* ENUNCIADO A *
No texto sobre prescrição tributária, que lei complementar modificou o artigo 174 do CTN?
* ENUNCIADO B *
Com base no texto sobre prescrição tributária, enumere os fatores que prejudicavam a Fazenda Pública sob a redação anterior do artigo 174 do CTN.
* ENUNCIADO C *
Escreva a continuação do texto sobre prescrição tributária a partir do ponto em que ele termina.

* TEXTO APRESENTADO *
_ _ _ _ _
4. Impossibilidade de contagem de prazo prescricional durante paralisação do processo decorrente da morosidade do Poder Judiciário
Diante da sobrecarga de processos que abarrotam o Poder Judiciário brasileiro hoje em dia, são bastante comuns paralisações processuais por falha ou morosidade do sistema judiciário, isto é, por questões que não podem ser atribuídas à parte exequente. São exemplos de tais paralisações a demora para expedição de certo mandado de citação e penhora e o longo período em que o processo pode se encontrar concluso aguardando pronunciamento judicial.
Pelo entendimento apresentado de que a inércia da exequente é condição essencial para a decretação da prescrição ordinária e intercorrente, durante as referidas paralisações no curso do processo não poderia fluir prazo prescricional. Tal conclusão parece simples, mas a questão merece aprofundamento, sobretudo no tocante à prescrição ordinária.
Antes da Lei Complementar nº 118/2005, o artigo 174 do CTN previa, em seu parágrafo único, inciso I, a citação válida do devedor como causa de interrupção da prescrição do crédito tributário. Com a referida lei complementar, o dispositivo foi modificado, de modo a antecipar a interrupção prescricional para o despacho do juiz que ordena a citação do devedor tributário. Essa alteração foi benéfica para a Fazenda Pública, que era bastante prejudicada com a morosidade do Judiciário associada à dificuldade de localizar o executado. Nesse sentido, explica Alexandre:
“A prevalência da redação anterior do CTN possibilitava ao devedor fugir à citação pessoal, de forma a manter artificiosamente a fluência do prazo prescricional. Tal situação era por demais injusta para a Fazenda Pública que, mesmo agindo (propondo a execução fiscal), poderia ver seu direito parecer por algo que lhe é alheio (a fuga do devedor)”[17].
_ _ _ _ _
* DADOS FORNECIDOS *
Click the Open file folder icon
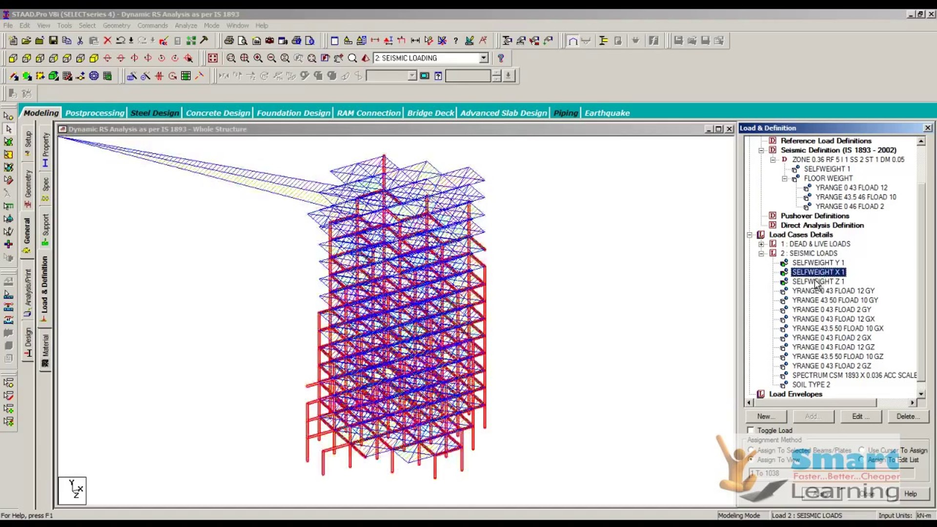(26, 41)
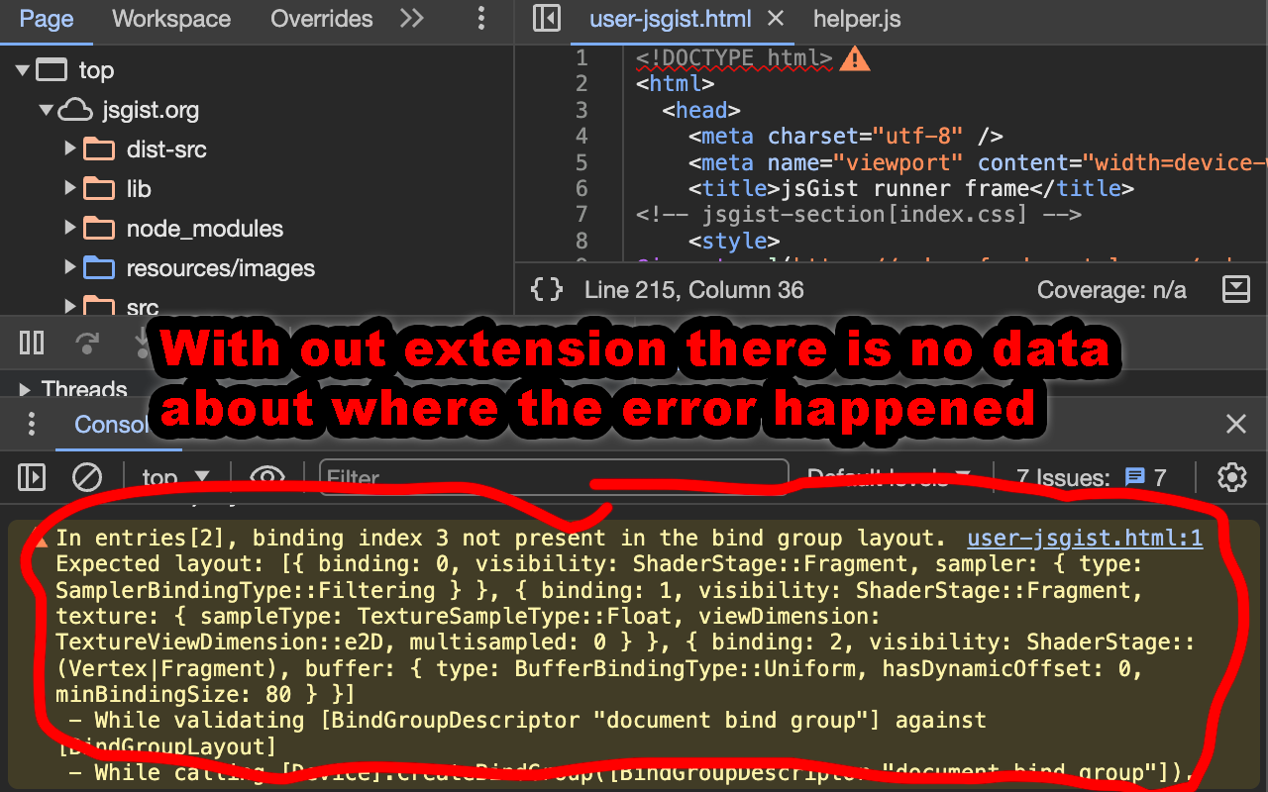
_ _ _ _ _
* RESPOSTA CORRETA A *
A Lei Complementar nº 118/2005.

* RESPOSTA CORRETA B *
- A morosidade do Judiciário
- A dificuldade de localizar o executado
- A fuga do devedor à citação pessoal

* RESPOSTA CORRETA C *
O Código de Processo Civil de 1973 dispõe que “a interrupção da prescrição retroagirá à data da propositura da ação” (art. 219, §1º). O Novo Código de Processo Civil, de 2015, por sua vez, em seu artigo 240, §1º, estabelece que “a interrupção da prescrição, operada pelo despacho que ordena a citação, ainda que proferido por juízo incompetente, retroagirá à data de propositura da ação”. Assim, aplicando subsidiariamente o diploma processual civil na cobrança judicial da Dívida Ativa da União, Estados, Distrito Federal e Municípios, conforme permite o artigo 1º da Lei nº 6830/80, tendo agido a Fazenda Pública, ajuizando o feito executivo fiscal, não há mais o que se falar em fluência de prazo prescricional, já que interrompido.
É no sentido exposto, favorável à Fazenda Pública, o teor do enunciado 106 da Súmula do STJ, segundo a qual “proposta a ação no prazo fixado para o seu exercício, a demora na citação, por motivos inerentes ao mecanismo da justiça, não justifica o acolhimento da arguição de prescrição ou decadência”.
Existem autores, porém, que defendem a inaplicabilidade do enunciado 106 da Súmula do STJ em execuções fiscais. Moura, por exemplo, argumenta:
“Não há que se falar em aplicação da Súmula 106 do STJ, quando o CTN (lei complementar) já fixou qual o marco para a interrupção da prescrição nas execuções fiscais, qual seja, o despacho que ordenar a citação. Se assim não fosse, o legislador teria alterado o inciso I, do parágrafo único, do artigo 174, do CTN, com a seguinte redação: ‘A prescrição se interrompe com a propositura da execução fiscal’, o que não ocorreu. (...) não obstante o prazo quinquenal, o Fisco deixa para propor as ações faltando poucos meses para o transcurso do prazo prescricional, e se utiliza da Súmula 106, STJ, para que a arguição da prescrição não seja acolhida. De mais a mais, quando a Fazenda Pública contribui para a ocorrência da prescrição, seja quando deixa para ajuizar a execução fiscal no último exercício ou quando propõem milhares de execuções simultaneamente, não há como ser aplicada a mencionada súmula”[18].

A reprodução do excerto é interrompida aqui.